Meditating has been always a liberating practice for me. Whenever my life was unbalanced, meditation has been the right medicine to put me back in my center. For a while now I have been having problems with Fear. Mostly fear of death.
It is funny, because in my teenage years I would even write poems about death. I feared life a lot more than I feared death.
These past couple of months have been a constant struggle with my inner fears and with the reality around me. And only meditating and facing all that I fear has been giving me a bit of peace of mind.
While reading a book I found these two quotes that made me think about life and death a bit more.
Fearing death is indeed a prison. It transforms us in hostages of our own life. It makes us fear living and it robs us of exactly what we were supposed to be doing... enjoying life and learning.
There is so much beauty in death as there is in life. There is beauty in everything.
In my opinion, we fear death because we don't know how to live...
"There is no place on Earth where death cannot find us - even if we constantly twist our heads about in all directions as in a dubious and suspect land... If there were any way of sheltering from death's blows - I am not the man to recoil from it... But it is madness to think that you can succeed...

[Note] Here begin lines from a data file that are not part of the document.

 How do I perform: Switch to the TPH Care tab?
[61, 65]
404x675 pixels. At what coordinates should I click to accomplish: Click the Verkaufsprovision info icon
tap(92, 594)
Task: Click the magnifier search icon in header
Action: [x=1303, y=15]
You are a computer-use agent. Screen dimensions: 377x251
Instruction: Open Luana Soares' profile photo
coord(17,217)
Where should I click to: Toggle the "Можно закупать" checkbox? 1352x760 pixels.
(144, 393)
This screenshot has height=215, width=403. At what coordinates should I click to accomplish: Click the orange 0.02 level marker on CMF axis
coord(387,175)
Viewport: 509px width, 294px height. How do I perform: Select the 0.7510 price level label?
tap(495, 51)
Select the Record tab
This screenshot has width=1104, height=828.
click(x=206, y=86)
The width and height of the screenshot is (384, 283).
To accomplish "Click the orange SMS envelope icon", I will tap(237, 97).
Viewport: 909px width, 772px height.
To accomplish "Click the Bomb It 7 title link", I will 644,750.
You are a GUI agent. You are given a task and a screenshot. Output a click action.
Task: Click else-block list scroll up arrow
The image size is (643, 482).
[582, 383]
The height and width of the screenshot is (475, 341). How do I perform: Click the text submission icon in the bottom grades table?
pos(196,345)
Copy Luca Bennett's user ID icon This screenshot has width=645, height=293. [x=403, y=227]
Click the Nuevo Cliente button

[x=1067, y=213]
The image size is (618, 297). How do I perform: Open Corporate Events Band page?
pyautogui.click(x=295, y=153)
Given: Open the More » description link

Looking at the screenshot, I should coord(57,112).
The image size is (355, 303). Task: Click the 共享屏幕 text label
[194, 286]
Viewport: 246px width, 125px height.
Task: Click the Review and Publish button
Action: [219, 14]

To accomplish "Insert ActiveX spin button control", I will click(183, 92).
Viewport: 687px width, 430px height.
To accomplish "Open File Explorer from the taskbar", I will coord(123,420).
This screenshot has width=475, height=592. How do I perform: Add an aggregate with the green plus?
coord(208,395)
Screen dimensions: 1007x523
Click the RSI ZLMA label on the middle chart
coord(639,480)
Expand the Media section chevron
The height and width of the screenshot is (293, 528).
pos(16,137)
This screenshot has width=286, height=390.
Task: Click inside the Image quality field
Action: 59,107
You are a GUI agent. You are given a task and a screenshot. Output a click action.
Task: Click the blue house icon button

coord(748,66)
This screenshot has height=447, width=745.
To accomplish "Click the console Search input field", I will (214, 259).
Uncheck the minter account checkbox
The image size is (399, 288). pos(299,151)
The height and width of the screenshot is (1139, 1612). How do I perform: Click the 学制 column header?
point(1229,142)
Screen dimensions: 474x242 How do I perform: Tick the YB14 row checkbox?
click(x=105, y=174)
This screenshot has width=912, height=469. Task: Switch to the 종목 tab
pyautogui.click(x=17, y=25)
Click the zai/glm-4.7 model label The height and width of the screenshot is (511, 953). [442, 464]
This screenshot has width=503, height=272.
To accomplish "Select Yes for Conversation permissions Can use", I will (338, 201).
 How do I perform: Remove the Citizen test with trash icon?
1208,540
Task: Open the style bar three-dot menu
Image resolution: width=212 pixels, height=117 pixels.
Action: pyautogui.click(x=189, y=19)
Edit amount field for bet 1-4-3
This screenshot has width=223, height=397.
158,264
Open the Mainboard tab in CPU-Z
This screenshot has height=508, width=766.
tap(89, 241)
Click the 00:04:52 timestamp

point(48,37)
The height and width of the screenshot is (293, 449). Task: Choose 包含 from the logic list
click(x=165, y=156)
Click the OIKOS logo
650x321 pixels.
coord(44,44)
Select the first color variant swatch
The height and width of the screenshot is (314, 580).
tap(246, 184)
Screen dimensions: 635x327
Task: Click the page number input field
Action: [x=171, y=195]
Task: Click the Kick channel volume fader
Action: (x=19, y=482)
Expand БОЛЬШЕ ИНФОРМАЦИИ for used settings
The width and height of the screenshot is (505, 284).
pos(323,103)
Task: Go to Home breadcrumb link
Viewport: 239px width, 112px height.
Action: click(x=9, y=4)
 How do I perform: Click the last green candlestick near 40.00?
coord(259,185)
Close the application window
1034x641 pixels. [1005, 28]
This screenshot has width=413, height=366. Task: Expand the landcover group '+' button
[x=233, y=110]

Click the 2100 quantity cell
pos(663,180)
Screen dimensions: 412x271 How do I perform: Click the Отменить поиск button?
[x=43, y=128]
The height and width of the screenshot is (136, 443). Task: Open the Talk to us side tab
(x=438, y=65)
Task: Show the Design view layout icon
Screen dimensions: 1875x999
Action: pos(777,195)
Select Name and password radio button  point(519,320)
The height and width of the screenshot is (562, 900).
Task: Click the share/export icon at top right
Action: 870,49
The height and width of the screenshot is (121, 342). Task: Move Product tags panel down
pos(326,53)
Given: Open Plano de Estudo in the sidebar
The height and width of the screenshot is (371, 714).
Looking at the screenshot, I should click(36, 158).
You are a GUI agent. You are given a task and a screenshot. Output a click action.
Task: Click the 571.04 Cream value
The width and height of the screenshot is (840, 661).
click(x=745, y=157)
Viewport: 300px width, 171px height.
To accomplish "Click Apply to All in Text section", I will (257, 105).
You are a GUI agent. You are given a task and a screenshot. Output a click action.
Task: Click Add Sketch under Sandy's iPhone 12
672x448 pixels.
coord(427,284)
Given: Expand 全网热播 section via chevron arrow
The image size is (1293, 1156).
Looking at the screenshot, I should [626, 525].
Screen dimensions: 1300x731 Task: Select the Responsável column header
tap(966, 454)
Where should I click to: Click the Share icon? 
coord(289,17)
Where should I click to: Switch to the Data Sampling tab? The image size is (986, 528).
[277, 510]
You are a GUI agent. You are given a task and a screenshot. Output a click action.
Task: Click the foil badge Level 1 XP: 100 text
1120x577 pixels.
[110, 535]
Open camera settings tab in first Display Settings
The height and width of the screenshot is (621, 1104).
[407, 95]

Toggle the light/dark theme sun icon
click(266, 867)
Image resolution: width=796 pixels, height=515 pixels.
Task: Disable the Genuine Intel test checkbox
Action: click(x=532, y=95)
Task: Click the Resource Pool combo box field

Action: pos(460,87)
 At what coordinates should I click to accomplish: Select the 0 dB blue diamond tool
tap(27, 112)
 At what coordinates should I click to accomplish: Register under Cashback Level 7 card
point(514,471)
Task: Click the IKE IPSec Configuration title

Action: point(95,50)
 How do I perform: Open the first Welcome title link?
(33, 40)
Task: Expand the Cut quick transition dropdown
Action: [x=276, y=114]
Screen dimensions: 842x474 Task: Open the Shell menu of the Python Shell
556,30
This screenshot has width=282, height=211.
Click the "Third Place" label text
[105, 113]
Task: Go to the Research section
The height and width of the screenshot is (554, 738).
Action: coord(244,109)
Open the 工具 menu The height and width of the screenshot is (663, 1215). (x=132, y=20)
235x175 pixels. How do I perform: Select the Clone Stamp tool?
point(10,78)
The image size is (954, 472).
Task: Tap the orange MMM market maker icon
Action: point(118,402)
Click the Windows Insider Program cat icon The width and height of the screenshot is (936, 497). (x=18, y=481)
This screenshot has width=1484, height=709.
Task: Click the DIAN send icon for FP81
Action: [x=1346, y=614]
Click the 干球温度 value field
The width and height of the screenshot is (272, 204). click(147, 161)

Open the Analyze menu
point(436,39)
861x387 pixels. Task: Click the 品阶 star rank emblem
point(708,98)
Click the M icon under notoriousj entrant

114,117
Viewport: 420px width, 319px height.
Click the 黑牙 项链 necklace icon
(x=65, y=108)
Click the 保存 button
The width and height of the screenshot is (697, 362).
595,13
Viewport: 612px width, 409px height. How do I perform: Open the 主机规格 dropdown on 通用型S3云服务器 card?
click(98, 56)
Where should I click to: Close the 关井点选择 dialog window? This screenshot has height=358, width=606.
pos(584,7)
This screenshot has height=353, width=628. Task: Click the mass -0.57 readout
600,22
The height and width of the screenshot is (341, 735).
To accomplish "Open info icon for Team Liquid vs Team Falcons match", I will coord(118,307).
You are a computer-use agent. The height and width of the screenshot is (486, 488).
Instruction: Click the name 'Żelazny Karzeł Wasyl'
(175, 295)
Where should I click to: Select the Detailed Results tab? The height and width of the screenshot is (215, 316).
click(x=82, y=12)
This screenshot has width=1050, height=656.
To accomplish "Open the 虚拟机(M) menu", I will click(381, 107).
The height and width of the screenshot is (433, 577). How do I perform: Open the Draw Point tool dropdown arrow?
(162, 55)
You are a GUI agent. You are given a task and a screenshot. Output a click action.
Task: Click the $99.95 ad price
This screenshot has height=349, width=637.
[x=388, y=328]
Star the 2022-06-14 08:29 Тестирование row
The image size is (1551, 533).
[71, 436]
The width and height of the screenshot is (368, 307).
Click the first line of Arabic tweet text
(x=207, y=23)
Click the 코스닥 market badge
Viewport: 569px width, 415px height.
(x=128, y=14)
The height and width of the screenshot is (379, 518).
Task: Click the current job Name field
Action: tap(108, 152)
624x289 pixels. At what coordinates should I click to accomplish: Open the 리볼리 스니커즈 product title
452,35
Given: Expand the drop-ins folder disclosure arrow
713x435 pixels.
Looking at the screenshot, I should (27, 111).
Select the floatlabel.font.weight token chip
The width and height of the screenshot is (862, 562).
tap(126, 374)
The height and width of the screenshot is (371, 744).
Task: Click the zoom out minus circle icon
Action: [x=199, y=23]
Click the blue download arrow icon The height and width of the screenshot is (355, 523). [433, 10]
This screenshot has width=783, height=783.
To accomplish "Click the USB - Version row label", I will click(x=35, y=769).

Men come and they go and they trot and they dance, and never a word about death. All well and good. Yet when death does come - to them, their wives, their children, their friends - catching them unawares and unprepared, then what storms of passion overwhelm them, what cries, what fury, what despair!...
To begin depriving death of its greatest advantage over us, let us adopt a way clean contrary to that common one; let us deprive death of its strangeness, let us frequent it, let us get used to it; let us have nothing more often in mind than death... We do not know where death awaits us: so let us wait for it everywhere. To practice death is to practice freedom. A man who has learned how to die has unlearned how to be a slave."
(Montaigne)
"A human being is part of a whole. called by us the "Universe", a part limited in time and space. He experiences himself, his thoughts and feelings, as something separated from the rest - a kind of optical delusion of his consciousness. The delusion is a kind of prision for us, restricting us to our personal desires and to affection for a few persons nearest us. Our taks must be to free ouselves from this prison by widening our circles of compassion to embrace all living creatures and the whole of nature in its beauty."